AUFGABEN:
(a) Wo lebt und arbeitet Gabi Veit laut dem Textauszug über Gabi Veit?
(b) Nenne alle Berufsbezeichnungen, die der Textauszug über Gabi Veit für sie angibt.
(c) Bitte schreib die Fortsetzung des Textauszugs über Gabi Veit im Anschluss an seinen letzten Satz.

TEXTAUSZUG:
========

Jede Nuss hat eine andere Öffnung, einen anderen Rand – so schön!“
Die Künstlerin, Schmuckgestalterin und Grafikerin Gabi Veit lebt und arbeitet in Bozen/Südtirol/Italien und in Aesch/Zürich/Schweiz, wo sie sich zur Zeit aufhält. Ihre intensiven Naturbetrachtungen führen sie direkt in ihr Werk – in ein fantasievolles Spiegeln und Spielen mit natürlich gewachsenen Formen, Funktionen und Konzepten. Sie spürt der Poesie der Schöpfung nach, ebenso ihrer Logik. So schärft sich der Blick für ihre Wunder, deren ebenso einfühlsame wie eigenwillige Interpretationen uns Gabi Veit schliesslich als Schmuckstücke, als Löffelobjekte, kurzum als beredte Preziosen vorlegt.
Hier meine Fragen und ihre Antworten:
Welche Projekte haben Dich bis zum Shutdown beschäftigt?

========

GESPEICHERTE DATEN:
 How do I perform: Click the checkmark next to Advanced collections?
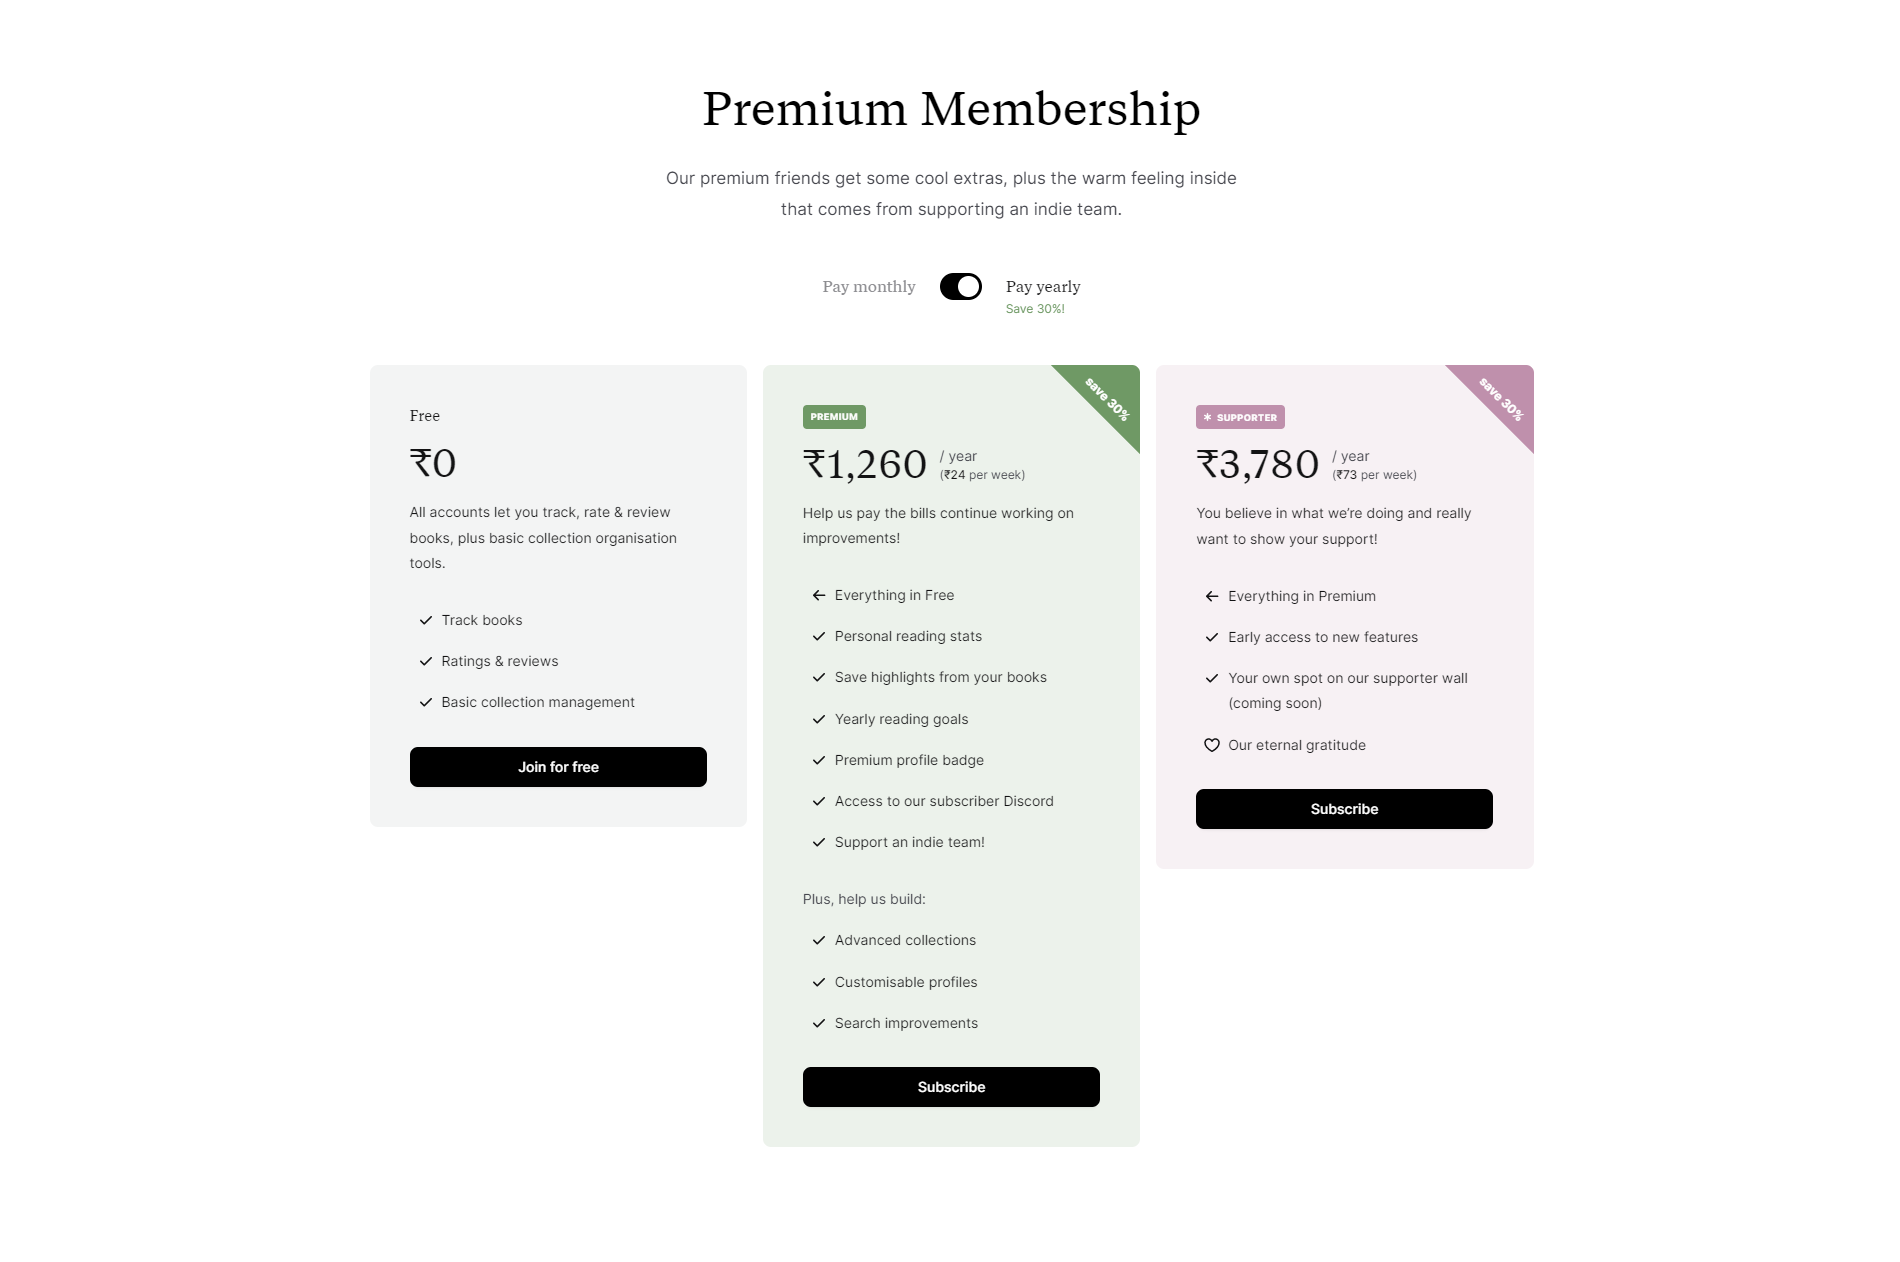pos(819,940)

========

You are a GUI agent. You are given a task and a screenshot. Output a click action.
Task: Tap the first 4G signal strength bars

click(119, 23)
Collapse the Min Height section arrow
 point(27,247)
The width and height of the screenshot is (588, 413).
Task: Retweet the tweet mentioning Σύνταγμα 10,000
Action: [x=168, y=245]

========

ERWARTETE ERGEBNISSE:
(a) Sie lebt und arbeitet in Bozen/Südtirol/Italien und in Aesch/Zürich/Schweiz.

(b) Künstlerin, Schmuckgestalterin, Grafikerin

(c)
Anfang des Jahres habe ich zusammen mit meinem Mann eine zweimonatige Reise durch Süditalien in den Monaten Mai und Juni geplant. Wir wollten an wenigen Orten viel Zeit verbringen, auf den Markt gehen, frische Lebensmittel einkaufen, kochen und auf der Piazza die Menschen beobachten. Wir wollten wandern, Kurse belegen und Menschen begegnen. Auch hatten wir schon mit Freunden ein Wochenende in Matera organisiert. Ich hatte ein Schmuck-Projekt zu einem ganz neuen Thema ins Auge gefasst, das ich im Frühsommer unterwegs im Süden beginnen wollte.
Gibt es neue Entwürfe, die Du auf einer geplanten Messe/Ausstellung gerne vorgestellt hättest?
Ich habe Objekte in Wachs vorbereitet, die ich während des Salone del Mobile in Mailand im April vorgestellt hätte. Es sind total neue Arbeiten – Kerzenständer und Gefäße, die ich zwar noch im Februar zum Gießer schicken konnte, die ich aber bis heute noch nicht zurückbekommen habe, da auch der Gießer nicht mehr arbeiten kann.
Wie gehst Du nun mit der „geschenkten“ Zeit um?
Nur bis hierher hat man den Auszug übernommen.